Proposed Title IX Rules May Bring Clarity to GCs, Help to Defendants
Rules in the works at the U.S. Department of Education might help clarify some of the issues university GCs face around sexual assault and harassment cases. But they're unlikely to be a cure-all.
Proposed federal regulations on handling sexual assault and harassment on campus hold some promise of more clarity for general counsel at universities, but may not be the panacea GCs want.
The New York Times last week reported on the regulations being prepared by U.S. Education Secretary Betsy DeVos to replace Title IX guidelines adopted by the Obama administration. Experts who spoke with Corporate Counsel about the proposal warned that because the rules are still under consideration, they could change before they are released for public comment.
Christine Helwick, former general counsel at California State University and now of counsel with Hirschfeld Kraemer in San Francisco, suggested that the new rules could bring “greater clarity and guidance” for GCs. Helwick cautioned, though, that “a full retreat from processes that have already been developed—and in some instances embedded in state law—will surely be confusing and complicated, at least in the short run.”
The new rules, unlike the previous guidelines, will be legally binding in the #MeToo era when sexual misconduct has become a growing issue on campuses. Some more serious cases where campus doctors have assaulted students, such as at Michigan State University, the University of Southern California and The Ohio State University, have made national headlines.
Barry Burgdorf, former vice chancellor and general counsel in the University of Texas System from 2005 to 2013, said Title IX claims are much more common than they once were. Burgdorf is now special counsel with Pillsbury Winthrop Shaw Pittman in Austin, Texas.
“The new rules are important for the counsel who are handling these matters on campus every day,” he said. “For me, there was never a time when there were not a couple of them going on at once.”
Though these matters were once handled much like routine sex discrimination or harassment cases, Burgdorf said, the treatment has changed. “Many times what used to be a routine sexual misconduct lawsuit is now carried out under the auspices of Title IX. That is the trend you are seeing.”
He said it is not surprising that “the pendulum is swinging a bit the other way,” after the Obama guidelines favored the plaintiffs.
The new rules will give defense attorneys arguments to raise against whoever is trying to bring discipline against a faculty or staff member, or a student. “It will give them [defendants] another tool in their bag,” Burgdorf said.
But he does not expect most GCs to “materially change their practices” because of the new rules.
Joshua Richards, vice chair of the higher education practice at Saul Ewing Arnstein & Lehr in Philadelphia, noted at least three restrictions that would take effect under the proposal.
First, Richards said, the proposal limits the “trigger to investigate” a claim to only formally reported complaints. Under the Obama guidelines, an institution was obligated to investigate any claim made to a Title IX officer or to any responsible employee.
The proposal, he said, also narrows the swath of cases that a school must investigate. Under the Obama guidelines, any report of unwelcome conduct of a sexual nature triggered an obligation to respond. But the proposal restricts that obligation to unwelcome conduct of a sexual nature described by the U.S. Supreme Court as being “so severe, pervasive and objectively offensive that it denies a person access to the school’s educational program or activity.”

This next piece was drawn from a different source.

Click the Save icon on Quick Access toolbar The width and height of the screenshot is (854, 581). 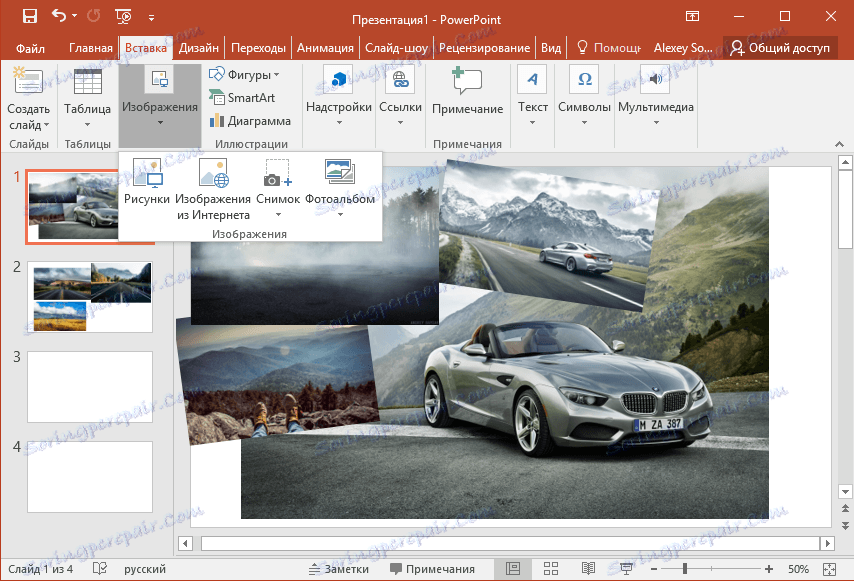[x=28, y=15]
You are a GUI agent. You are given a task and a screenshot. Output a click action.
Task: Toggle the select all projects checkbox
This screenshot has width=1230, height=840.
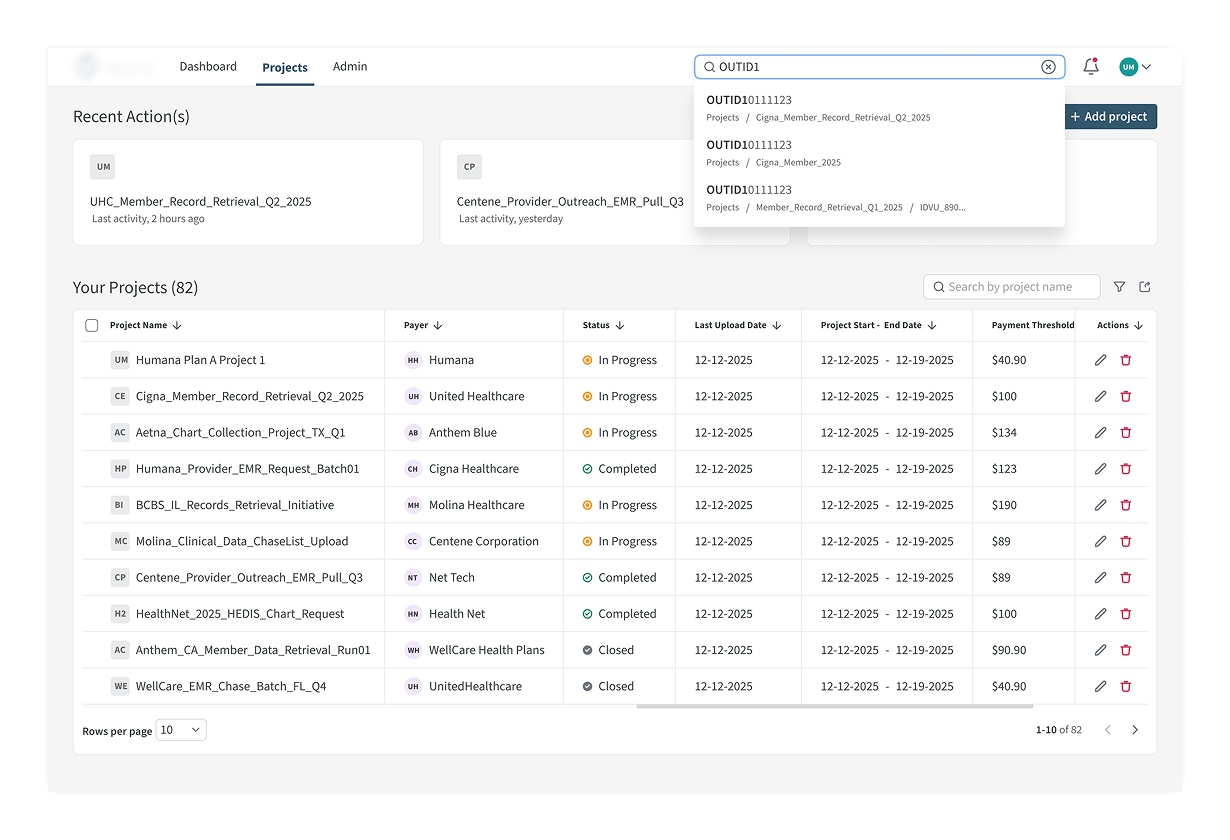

Richards said the proposal also follows other recent court trends in limiting a school’s obligation to investigate off-campus conduct. But that obligation could change if the conduct sparked an on-campus event. He said GCs will “need to wait and see more” on this issue once the final rules are released.
One advocate welcoming the draft rules is public interest law professor John Banzhaf, of George Washington University Law School. Banzhaf has long criticized how campuses have handled sexual assault and rape cases.
“I am overall very pleased with the proposed changes which have been reported, as I and many of my law school colleagues have long called for them,” Banzhaf said. “Many of [the changes] are simply designed to assure that the accused receives due process as required by the Constitution,” and by U.S. Supreme Court precedent.
“Courts have been increasingly striking down proceedings which do not provide due process,” he added. “Thus many of these reforms were inevitable anyway.”
Banzhaf said he was disappointed that a proposal he has previously promoted was not mentioned in the Times story—referring Title IX sexual assault complaints to regional centers that would coordinate their work with law enforcement.
If that idea is not included in the final draft, “I plan to submit it as a comment so that the department will address it specifically,” Banzhaf noted.